Herring first concentrated on modest-scale installation work in the landscape, that explored the subtle relationship of human intervention with nature. It is this dialogue with the elements that distinguishes Herring from earlier experiments with chance, of the kind done by Dada and Surrealist artists. The intimate scale of the art work also marks Herring from Land Art done in the US. Photography was used to document the work, a method Herring used up until 1970. This date marks a shift away from the seduction of visual imagery towards work based on words, ideas and acts. The artist's interest lay particularly in communication, in coding and decoding. He was close to Keith Arnatt and Terry Atkinson in terms of politics of art as well as friendship. All his work questions the rôle of art and art galleries as well as the relationship of the art work to its audience. Some of his work is now in the Tate Britain Museum, London.

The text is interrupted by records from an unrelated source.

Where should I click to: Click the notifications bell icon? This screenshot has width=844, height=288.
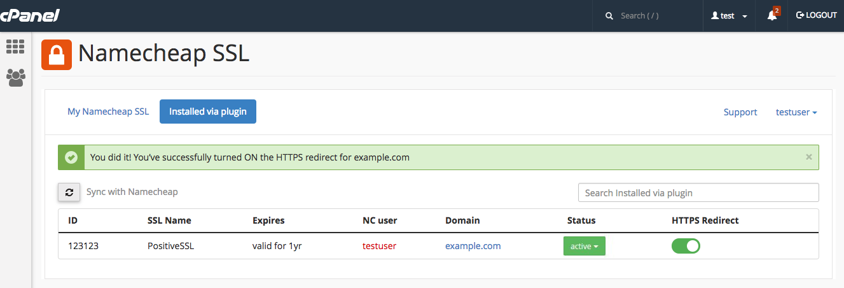click(772, 15)
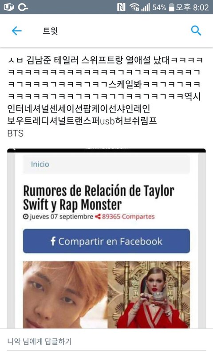This screenshot has height=354, width=213.
Task: Tap the BTS text in tweet
Action: coord(16,133)
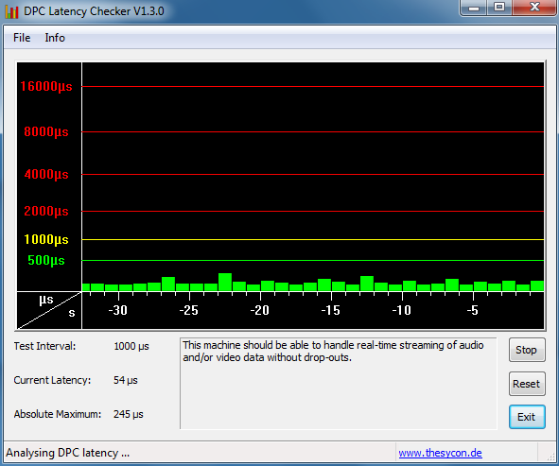
Task: Click the -30 time axis marker
Action: [x=118, y=310]
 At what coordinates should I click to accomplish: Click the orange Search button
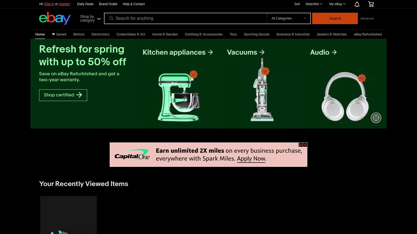[x=335, y=18]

Herring withdrew from the art scene in 1973, removing all his work then held in the Nigel Greenwood Gallery, London. He preferred to work as a teacher, considering this a more honest way of working than being part of the art market "circus".[1] In doing so he disappeared not only from the art scene but from art history. Herring's importance has since been re-affirmed by the Tate Britain's purchase of seven pieces of his work in 2012.

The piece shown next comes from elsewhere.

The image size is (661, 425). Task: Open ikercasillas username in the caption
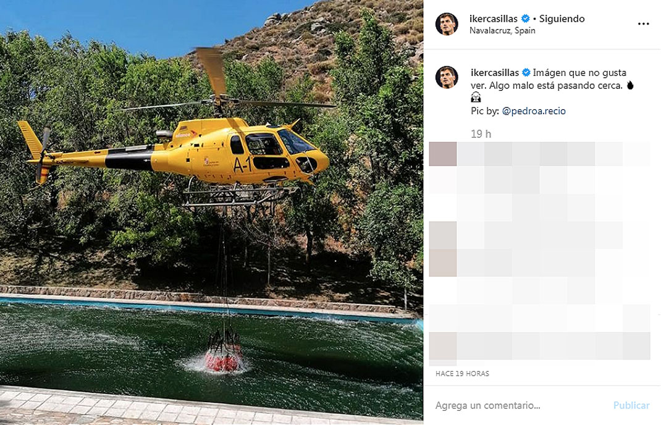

Herring exhibited twice at the Camden Art Centre, London, in 1969: Environments Reversal in the summer, and Survey '69. New Space in the autumn. Both were mixed exhibitions.
His main contribution to Environments Reversal was 1,000 Foot Canvas. The work was a primed canvas, 1,000 feet in length, that went from the interior of the Art Centre, out of the main entrance on ground level, down the steps and into the garden. It continued around the garden area before returning to the Art Centre by going up over the roof and passing through the upper part of the main entrance.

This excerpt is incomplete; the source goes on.